AT THE FACE: The council’s administration building will have fewer staff.
AT THE FACE: The council’s administration building will have fewer staff. Claudia Baxter

City council to cut staff due to downturn in development

IPSWICH City Council says it is being forced to cut staff from its infrastructure services department due to a downturn in development.

The council is calling for voluntary redundancies to reduce the number of staff in the department by 20 to 25 to save $2.5 million in wages.

The QT was alerted by a man who works in the department that is responsible for the city's capital works program.

"A department of 50 to 55 people is being reduced by 20 to 25 with strong rumours of more to come in other departments," the man, who didn't want his name published, said.

"Voluntary redundancies are being offered first, but forced redundancies will follow if there are not enough volunteers.

"People are devastated because a lot of them have worked here for 10, 15, 20, up to 25 years. It's just knocked the stuffing out of the place."

A document the man provided to the QT highlights a capital works growth peak of 5.86% in 2007 to 2008 compared to 1.88% for 2011 to 2012.

That led to revised forecasts for the next three years aimed at slowly improving the growth rate.

The council chief executive, Carl Wulff, said the infrastructure services department was the only one that needed staff cuts.

"We ran quite an aggressive capital works program over the past five years due to a high growth rate. By necessity, we have a smaller capital works program in the next three years. We're probably coming back to a more sustainable capital works program," Mr Wulff said.

"We've got more people in that area than we can supply work for. We've got a number of options and one of them is voluntary redundancies.

"Unfortunately the growth profile, while relatively strong, isn't as strong as it was. To keep the workforce we had at 6% growth we need 6% growth and we can't manufacture that.

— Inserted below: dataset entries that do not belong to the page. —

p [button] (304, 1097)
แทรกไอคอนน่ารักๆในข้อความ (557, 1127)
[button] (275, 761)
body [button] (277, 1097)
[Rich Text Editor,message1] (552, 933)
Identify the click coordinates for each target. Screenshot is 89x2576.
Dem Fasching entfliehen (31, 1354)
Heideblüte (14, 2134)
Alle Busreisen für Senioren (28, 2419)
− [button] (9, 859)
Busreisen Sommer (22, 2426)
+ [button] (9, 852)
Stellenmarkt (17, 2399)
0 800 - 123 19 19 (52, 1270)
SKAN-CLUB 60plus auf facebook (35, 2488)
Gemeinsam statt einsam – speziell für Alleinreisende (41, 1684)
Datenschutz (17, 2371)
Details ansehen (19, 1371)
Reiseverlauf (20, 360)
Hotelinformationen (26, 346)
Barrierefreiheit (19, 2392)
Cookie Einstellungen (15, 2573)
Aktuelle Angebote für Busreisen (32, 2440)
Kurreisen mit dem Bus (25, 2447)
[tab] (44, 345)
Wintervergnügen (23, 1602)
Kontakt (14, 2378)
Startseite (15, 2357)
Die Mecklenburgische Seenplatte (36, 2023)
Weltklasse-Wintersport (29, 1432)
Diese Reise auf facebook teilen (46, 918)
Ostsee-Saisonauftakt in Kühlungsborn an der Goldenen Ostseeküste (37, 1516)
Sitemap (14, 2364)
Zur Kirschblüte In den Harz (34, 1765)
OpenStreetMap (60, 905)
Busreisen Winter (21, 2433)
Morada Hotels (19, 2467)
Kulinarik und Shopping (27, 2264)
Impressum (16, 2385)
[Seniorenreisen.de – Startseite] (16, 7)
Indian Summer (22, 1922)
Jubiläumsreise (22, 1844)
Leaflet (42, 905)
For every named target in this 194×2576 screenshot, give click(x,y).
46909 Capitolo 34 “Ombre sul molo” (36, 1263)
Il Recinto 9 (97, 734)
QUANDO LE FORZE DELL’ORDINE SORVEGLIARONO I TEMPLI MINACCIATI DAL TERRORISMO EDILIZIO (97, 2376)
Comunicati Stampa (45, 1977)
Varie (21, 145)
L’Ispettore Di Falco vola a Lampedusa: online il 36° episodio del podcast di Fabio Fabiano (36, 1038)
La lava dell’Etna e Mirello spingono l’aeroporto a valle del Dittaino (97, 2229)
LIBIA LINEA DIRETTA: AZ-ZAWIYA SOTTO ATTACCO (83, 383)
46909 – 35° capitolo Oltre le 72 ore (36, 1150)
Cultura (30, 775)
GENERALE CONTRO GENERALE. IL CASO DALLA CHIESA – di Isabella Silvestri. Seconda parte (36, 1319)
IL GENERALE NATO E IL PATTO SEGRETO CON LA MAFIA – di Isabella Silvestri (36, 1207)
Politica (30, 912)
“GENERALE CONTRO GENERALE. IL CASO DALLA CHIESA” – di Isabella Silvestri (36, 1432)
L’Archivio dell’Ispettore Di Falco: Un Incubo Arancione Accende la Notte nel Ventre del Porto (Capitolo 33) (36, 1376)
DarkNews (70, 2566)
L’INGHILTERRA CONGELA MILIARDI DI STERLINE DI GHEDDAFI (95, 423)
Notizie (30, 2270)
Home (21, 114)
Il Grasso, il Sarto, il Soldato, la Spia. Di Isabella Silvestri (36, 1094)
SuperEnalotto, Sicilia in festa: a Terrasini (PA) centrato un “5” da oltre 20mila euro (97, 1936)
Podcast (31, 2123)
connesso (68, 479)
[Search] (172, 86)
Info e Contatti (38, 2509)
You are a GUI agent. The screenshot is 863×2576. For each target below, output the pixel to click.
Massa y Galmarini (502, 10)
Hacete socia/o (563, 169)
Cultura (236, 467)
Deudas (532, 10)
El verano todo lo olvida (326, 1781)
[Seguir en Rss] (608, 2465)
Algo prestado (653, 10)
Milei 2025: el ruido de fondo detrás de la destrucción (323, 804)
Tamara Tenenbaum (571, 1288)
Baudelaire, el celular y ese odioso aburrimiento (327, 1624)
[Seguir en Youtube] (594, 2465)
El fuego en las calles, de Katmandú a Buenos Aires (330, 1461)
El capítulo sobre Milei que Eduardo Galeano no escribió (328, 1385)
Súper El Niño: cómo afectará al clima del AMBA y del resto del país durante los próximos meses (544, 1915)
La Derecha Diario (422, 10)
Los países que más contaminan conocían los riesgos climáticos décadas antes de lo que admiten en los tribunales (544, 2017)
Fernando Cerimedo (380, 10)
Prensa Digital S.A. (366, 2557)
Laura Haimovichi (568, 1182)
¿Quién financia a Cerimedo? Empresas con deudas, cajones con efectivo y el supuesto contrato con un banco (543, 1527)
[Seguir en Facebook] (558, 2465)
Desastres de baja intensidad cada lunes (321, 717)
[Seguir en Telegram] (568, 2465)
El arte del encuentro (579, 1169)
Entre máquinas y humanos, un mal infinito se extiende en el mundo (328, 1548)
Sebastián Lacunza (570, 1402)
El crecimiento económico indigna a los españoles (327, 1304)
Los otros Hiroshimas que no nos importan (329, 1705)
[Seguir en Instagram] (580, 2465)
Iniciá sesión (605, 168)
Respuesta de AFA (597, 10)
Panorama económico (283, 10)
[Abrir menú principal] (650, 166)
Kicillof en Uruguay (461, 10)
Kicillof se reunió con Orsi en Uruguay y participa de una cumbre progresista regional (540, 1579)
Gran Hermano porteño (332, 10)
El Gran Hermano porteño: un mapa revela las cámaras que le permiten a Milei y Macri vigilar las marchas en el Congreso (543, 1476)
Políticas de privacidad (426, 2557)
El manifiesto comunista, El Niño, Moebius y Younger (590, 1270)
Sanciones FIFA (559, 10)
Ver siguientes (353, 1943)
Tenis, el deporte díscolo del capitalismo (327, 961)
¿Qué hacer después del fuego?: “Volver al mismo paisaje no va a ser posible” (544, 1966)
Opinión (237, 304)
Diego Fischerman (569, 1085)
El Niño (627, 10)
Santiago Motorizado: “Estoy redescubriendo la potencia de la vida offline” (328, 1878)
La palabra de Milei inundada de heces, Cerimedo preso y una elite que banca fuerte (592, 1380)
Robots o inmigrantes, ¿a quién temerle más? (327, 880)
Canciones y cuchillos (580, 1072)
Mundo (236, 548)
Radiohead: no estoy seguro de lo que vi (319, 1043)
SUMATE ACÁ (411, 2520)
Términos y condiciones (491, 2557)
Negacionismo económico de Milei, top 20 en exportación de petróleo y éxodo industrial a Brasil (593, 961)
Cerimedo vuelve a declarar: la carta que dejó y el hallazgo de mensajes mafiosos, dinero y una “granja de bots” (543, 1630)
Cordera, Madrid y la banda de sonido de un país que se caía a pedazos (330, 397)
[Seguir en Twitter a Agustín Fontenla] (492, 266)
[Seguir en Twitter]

It is always tough to have to make this kind of decision."

Jennifer Thomas, acting secretary of the Queensland Services Union, said she understood the council's position but sympathised with staff. "They have been trying to deal with the reduction by natural attrition but now growth will be halved by 2016 they have been upfront about having to cut costs," Ms Thomas said.

"We understand the facts but it's going to be a big hit in one go. They're basically halving the department.

"We'll look at talking to affected staff next Thursday.

Mayor Paul Pisasale said it was a difficult situation for the staff and the council.

"For me as mayor and all the councillors, to see one member of staff lost is terrible," he said.

"We had to put more staff on because of the floods and the development industry dropped and now it's picking up again.

"We've got a responsibility to the staff but we also have a responsibility to the ratepayers of Ipswich.

"We're just taking a softly softly approach. Nothing's being forced.

"We'll be helping those who want to take voluntary redundancies to get work elsewhere. I'd vouch for any people in that department.

"There are sectors that are losing hundreds of staff because of the downturn in the development industry. We're lucky we're so strong in development. Some areas' growth has gone into minus."